The Best French Onion Soup
When I was little, I remember my parents would order French onion soup at restaurants, and I would pick all the crunchy cheese and bread off the sides of the crocks. It was the best part of the soup, in my opinion. Now that I have joined the ranks of being a lover of French Onion soup, it's still my opinion (!).
One thing is for certain: French Onion Soup is the QUEEN of fall - and of all soups.
The secret of a really good French onion soup is a perfect blend of caramelized onion. All onions have different flavors and acidity levels, but I prefer to use a combination of yellow and white onions for soup. White onions are a bit sharper in taste, and yellow onions have a mild flavor. Neither is overpowering, which is precisely what you want for French onion soup.
When onions are caramelized, they undergo a chemical change called pyrolysis - which is when the food oxidizes. When onions are cooked low and slow, the natural sugars transform into simpler forms of sugar. This gives the caramelized onions a richer, nuttier sweetness and brown coloring.
Back to the recipe...
Classic French Onion Soup
Ingredients
6Tbsp butter
2 lb yellow onions, thinly sliced
1 lb white onions, thinly sliced
salt and pepper, to taste
1/2 cup dry red wine
2 quarts chicken stock (beef stock can also be used)
2 sprigs Thyme
1 bay leaf
2 tsp fish sauce
1 tsp apple cider vinegar
1 clove garlic
1 cup shredded Gruyére
5-6 sliced Swiss cheese
French baguette, sliced
How To:
Heat a large pot or dutch oven to medium-high and melt butter.

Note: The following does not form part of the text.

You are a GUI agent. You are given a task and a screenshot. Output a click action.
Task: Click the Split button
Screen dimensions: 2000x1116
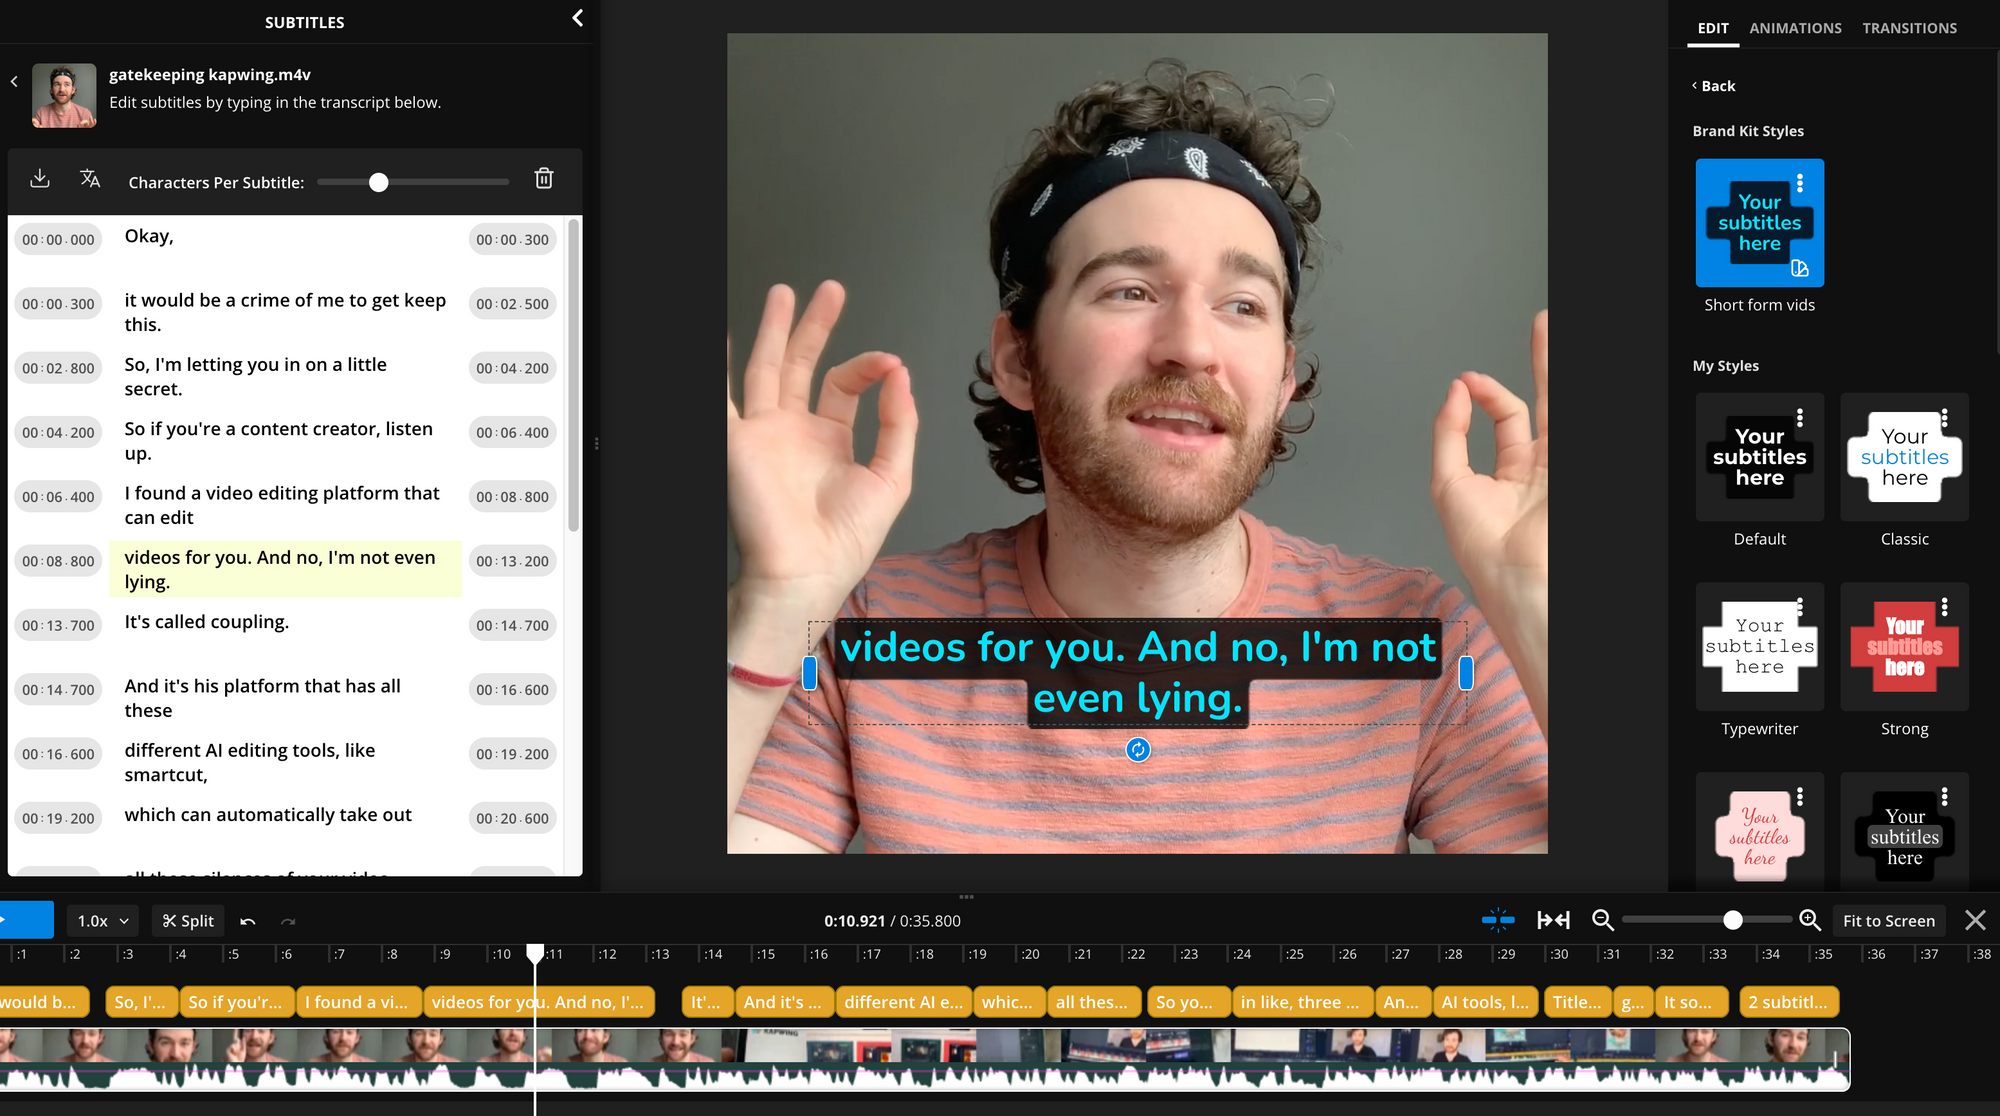pyautogui.click(x=188, y=921)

Add onions and cook for 8-10 minutes. Reduce heat to low and cook for 2 hours. Occasionally stirring.
Add salt and pepper and red wine. Simmer over medium heat to cook off alcohol.
Pour in stock, thyme sprigs, and bay leaf. Lower heat and cook for 20 minutes. Preheat the oven to 350°.
Add fish sauce and apple cider vinegar. Season with more salt and pepper, if needed.
Rub the garlic clove on bread slices.
Fill crocks with the soup. Top with bread slices, then layer on a slice of Swiss cheese and sprinkle on Gruyére.
Bake for 15 minutes, then broil on high until cheese is bubbly and slightly browned.
This recipe makes about 6 crocks of soup - and it doesn't last long around here! The addition of fish sauce and ACV to this recipe makes the flavors burst. We make this a handful of times as soon as the weather gets cold. It's like a hug in a bowl. Enjoy!!!